I eventually got out of there with two batteries, and made my way (somewhat confusedly) back to the hotel. I had to stop at the lobby to get my room key card fixed. During this process I had to tell them Phil's date of birth for security reasons... I almost cried from the effort of remembering that small detail in my exhaustion when I wasn't even sure I could remember my own name.
All I can say at this point is that I take my hat off to anyone who has suffered this kind of sleep deprivation after having a baby and still managed to maintain some sort of cohesion in their lives- you are my new heroes.

Hour 20 / Photo 445: 3.30pm. I only finished the last entry about 10 minutes ago (my fingers are typing almost as slowly as my brain is clicking over) and am back to trying to watch the same DVD I started at 3am this morning while Phil has gone out in search of the KFC I saw in my travels. The difficult thing about the set up we have here is that as the window in the bedroom opened about half an inch more than the one in the living room, we have had to set up the camera/laptop in the bedroom, which means sneaking about if someone is sleeping, and not being able to watch TV/DVD/PS2 in the same room. However that extra inch mattered more to the photos than the logistics of it so we had to sacrifice from the perfect situation.

Hour 21 / Photo 470: 4.30pm. Phil is back and we are both feeling much better after having had some good ol'greasy food. The camera is working without a hitch (at least for the moment) and we are watching DVDs.

Hour 22 / Photo 493: 5.30pm. Nothing new to report... other than the fact that we are getting giggly and delirious...

Hour 23 / Photo 518: 6.30pm. Phil has finally crashed and I am on guard duty for the last leg of the shoot. I have instructions to wake him at 8, and he'll be able to check the technical details of the last few photos. So far things seem to be progressing smoothly... I'm keeping my fingers crossed as the last time he went to sleep it only took an hour for everything to go to hell. Wish me luck...

Hour 24 / Photo 542: 7.30pm. Soooooo close. We will have to go into a little bit of overtime to make up for some lost minutes during the battery fiasco of this morning, but we are very close to the finish line. Phil is still asleep, I am still trying to finish the DVD that I have been watching all day (it's The Namesake, for anyone wondering), and the camera and laptop are still behaving. All quiet on the Eastern Front.
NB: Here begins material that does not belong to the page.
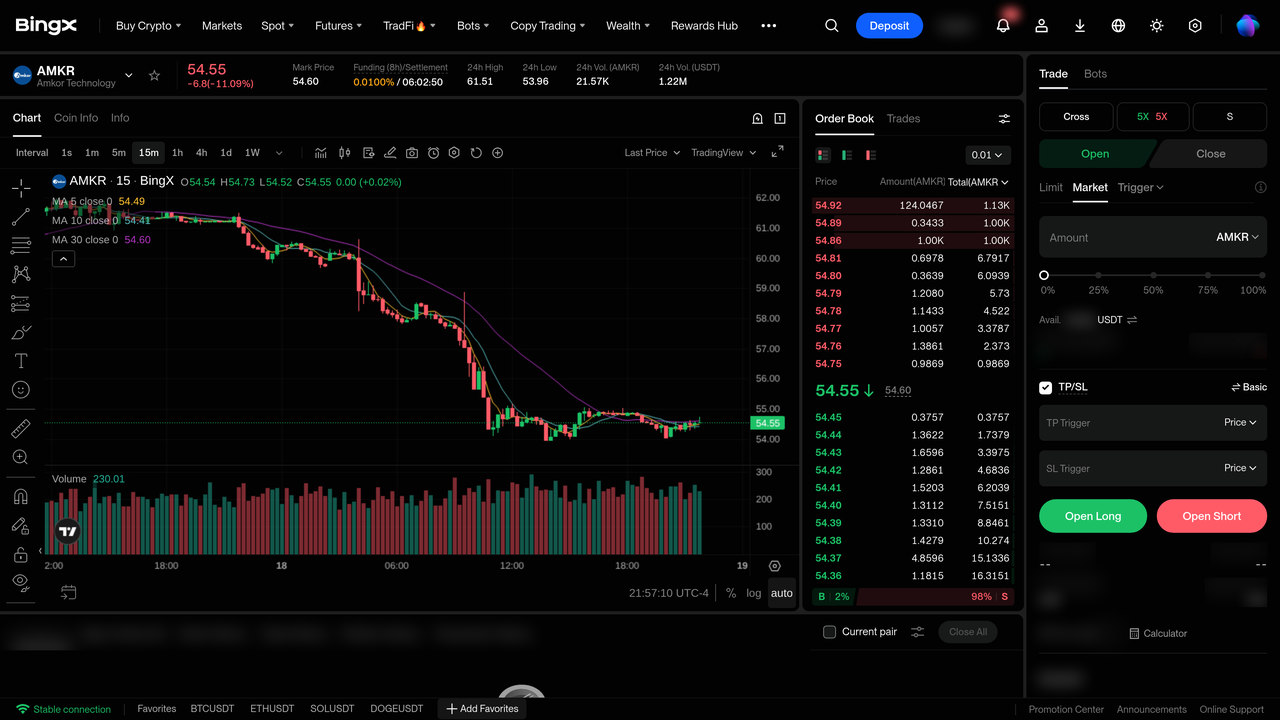1280x720 pixels.
Task: Switch to the Trades tab
Action: tap(903, 119)
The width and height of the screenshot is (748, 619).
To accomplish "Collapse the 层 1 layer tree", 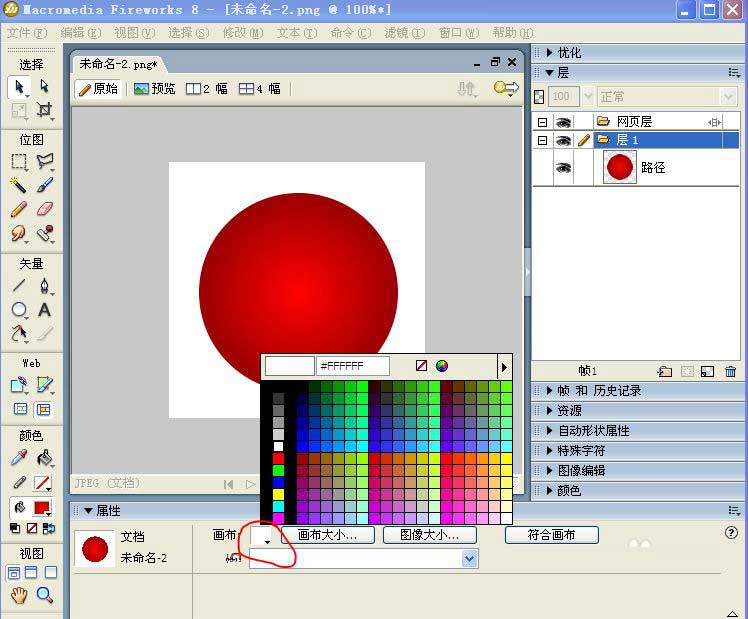I will coord(542,141).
Hour 25 / Photo 568: 8.30pm. We are nearly on track- just 20 minutes more- we've gone a little into overtime, but in any case we are close enough that there will be no visible difference in the end result. We are getting ready to celebrate, though still keeping everything crossed in the meantime...
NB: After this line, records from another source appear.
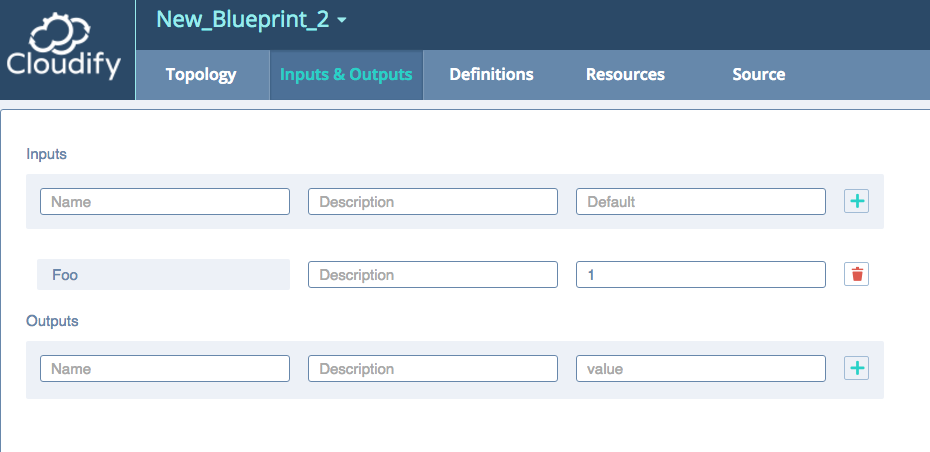The height and width of the screenshot is (452, 930).
Task: Delete the Foo input via trash icon
Action: click(856, 274)
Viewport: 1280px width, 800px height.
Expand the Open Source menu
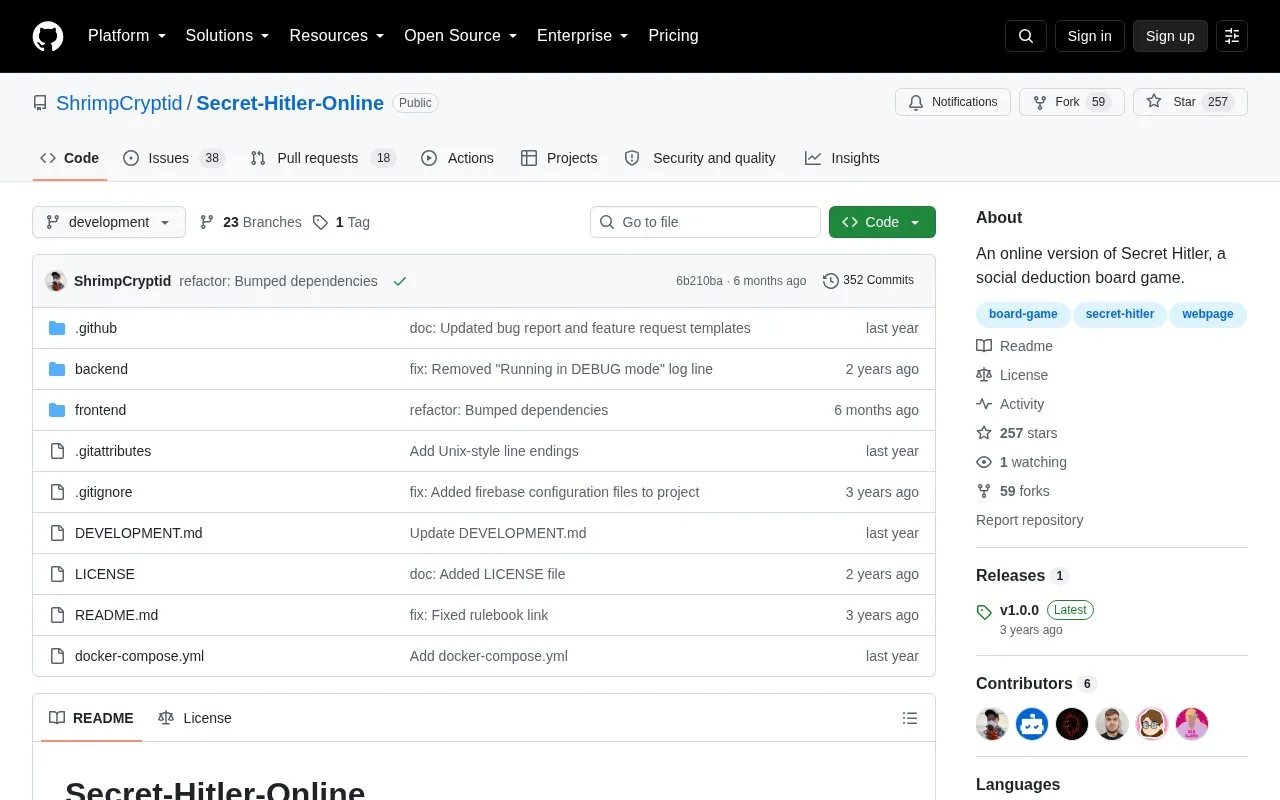click(x=461, y=36)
Photo 576- FINISHED!!! We are off for a drink in the lounge...

9.30pm Friday night.


Dan said...

Talk about suffering for one's art! Or rather suffering for the art of one's spouse in your case lol

Girl Clumsy said...

Fantastic post, guys!

Well done. A very enjoyable read, although I think I need a nap too now I've finished!

Cheers, Natalie.

Mignon said...

That was fun! I couldn't help thinking about Lost in Translation the whole time. And your description of the Chinese department store stairs/elevator/escalator situation cracked me up!

Mia said...

That was a great post! I've had to break nights like that due to work more than once. At least you got through it with no bumps or bruises. Once pulling a 24 hr shift I got home dead tired and decided to jump in the shower. Turns out I fell asleep standing up...I woke up when my face hit the tub. Then because of the knot on my head my mom refused to let me fall asleep for another 8 hrs! By that time i was singing tongues.